Provided records:
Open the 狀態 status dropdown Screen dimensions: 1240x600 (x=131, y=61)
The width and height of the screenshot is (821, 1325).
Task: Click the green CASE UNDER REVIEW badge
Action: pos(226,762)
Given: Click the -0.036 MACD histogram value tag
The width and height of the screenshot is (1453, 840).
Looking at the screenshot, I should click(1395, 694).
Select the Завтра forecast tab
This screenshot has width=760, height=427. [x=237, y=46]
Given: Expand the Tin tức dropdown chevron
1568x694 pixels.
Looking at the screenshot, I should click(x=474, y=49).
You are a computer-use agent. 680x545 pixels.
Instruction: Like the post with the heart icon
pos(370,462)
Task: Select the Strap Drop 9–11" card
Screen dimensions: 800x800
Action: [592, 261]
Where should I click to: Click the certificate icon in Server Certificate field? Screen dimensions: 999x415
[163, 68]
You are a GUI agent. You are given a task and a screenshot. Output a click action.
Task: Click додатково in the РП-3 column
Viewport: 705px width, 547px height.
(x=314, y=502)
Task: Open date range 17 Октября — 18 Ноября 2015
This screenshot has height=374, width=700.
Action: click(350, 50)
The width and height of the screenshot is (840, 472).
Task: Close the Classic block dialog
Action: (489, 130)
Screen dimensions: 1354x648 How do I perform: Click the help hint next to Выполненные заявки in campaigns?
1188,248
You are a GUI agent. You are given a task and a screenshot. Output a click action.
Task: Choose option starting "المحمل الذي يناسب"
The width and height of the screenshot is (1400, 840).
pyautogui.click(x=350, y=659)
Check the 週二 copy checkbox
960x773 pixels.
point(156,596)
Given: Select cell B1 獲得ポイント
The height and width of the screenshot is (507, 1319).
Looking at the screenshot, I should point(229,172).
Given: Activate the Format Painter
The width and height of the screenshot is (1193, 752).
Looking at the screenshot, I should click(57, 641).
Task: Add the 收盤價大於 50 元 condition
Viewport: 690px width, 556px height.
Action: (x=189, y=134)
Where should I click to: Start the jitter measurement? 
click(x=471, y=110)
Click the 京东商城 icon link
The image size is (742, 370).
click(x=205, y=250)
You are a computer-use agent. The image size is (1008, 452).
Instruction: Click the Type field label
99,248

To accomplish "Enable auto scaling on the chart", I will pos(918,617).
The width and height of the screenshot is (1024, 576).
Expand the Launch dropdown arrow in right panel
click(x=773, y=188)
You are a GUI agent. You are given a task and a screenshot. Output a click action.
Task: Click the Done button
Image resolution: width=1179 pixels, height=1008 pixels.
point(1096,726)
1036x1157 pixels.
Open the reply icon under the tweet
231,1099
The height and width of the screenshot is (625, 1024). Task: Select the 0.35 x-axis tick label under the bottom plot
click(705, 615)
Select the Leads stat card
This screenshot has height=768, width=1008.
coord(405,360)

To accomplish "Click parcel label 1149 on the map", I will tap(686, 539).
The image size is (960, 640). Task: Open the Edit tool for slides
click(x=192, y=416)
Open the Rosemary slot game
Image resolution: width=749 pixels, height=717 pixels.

What you are asked to do: Output must be limited to the lines beginning with the one that contains "This screenshot has height=374, width=700." and ending with the last line of the entries, reproduced exactly.

Output of the task:
This screenshot has height=374, width=700.
Action: click(350, 50)
The width and height of the screenshot is (840, 472).
Task: Close the Classic block dialog
Action: (489, 130)
Screen dimensions: 1354x648 How do I perform: Click the help hint next to Выполненные заявки in campaigns?
1188,248
You are a GUI agent. You are given a task and a screenshot. Output a click action.
Task: Choose option starting "المحمل الذي يناسب"
The width and height of the screenshot is (1400, 840).
pyautogui.click(x=350, y=659)
Check the 週二 copy checkbox
960x773 pixels.
point(156,596)
Given: Select cell B1 獲得ポイント
The height and width of the screenshot is (507, 1319).
Looking at the screenshot, I should point(229,172).
Given: Activate the Format Painter
The width and height of the screenshot is (1193, 752).
Looking at the screenshot, I should click(57, 641).
Task: Add the 收盤價大於 50 元 condition
Viewport: 690px width, 556px height.
Action: (x=189, y=134)
Where should I click to: Start the jitter measurement? 
click(x=471, y=110)
Click the 京东商城 icon link
The image size is (742, 370).
click(x=205, y=250)
You are a computer-use agent. The image size is (1008, 452).
Instruction: Click the Type field label
99,248

To accomplish "Enable auto scaling on the chart", I will pos(918,617).
The width and height of the screenshot is (1024, 576).
Expand the Launch dropdown arrow in right panel
click(x=773, y=188)
You are a GUI agent. You are given a task and a screenshot. Output a click action.
Task: Click the Done button
Image resolution: width=1179 pixels, height=1008 pixels.
point(1096,726)
1036x1157 pixels.
Open the reply icon under the tweet
231,1099
The height and width of the screenshot is (625, 1024). Task: Select the 0.35 x-axis tick label under the bottom plot
click(705, 615)
Select the Leads stat card
This screenshot has height=768, width=1008.
coord(405,360)

To accomplish "Click parcel label 1149 on the map", I will tap(686, 539).
The image size is (960, 640). Task: Open the Edit tool for slides
click(x=192, y=416)
Open the Rosemary slot game
Image resolution: width=749 pixels, height=717 pixels.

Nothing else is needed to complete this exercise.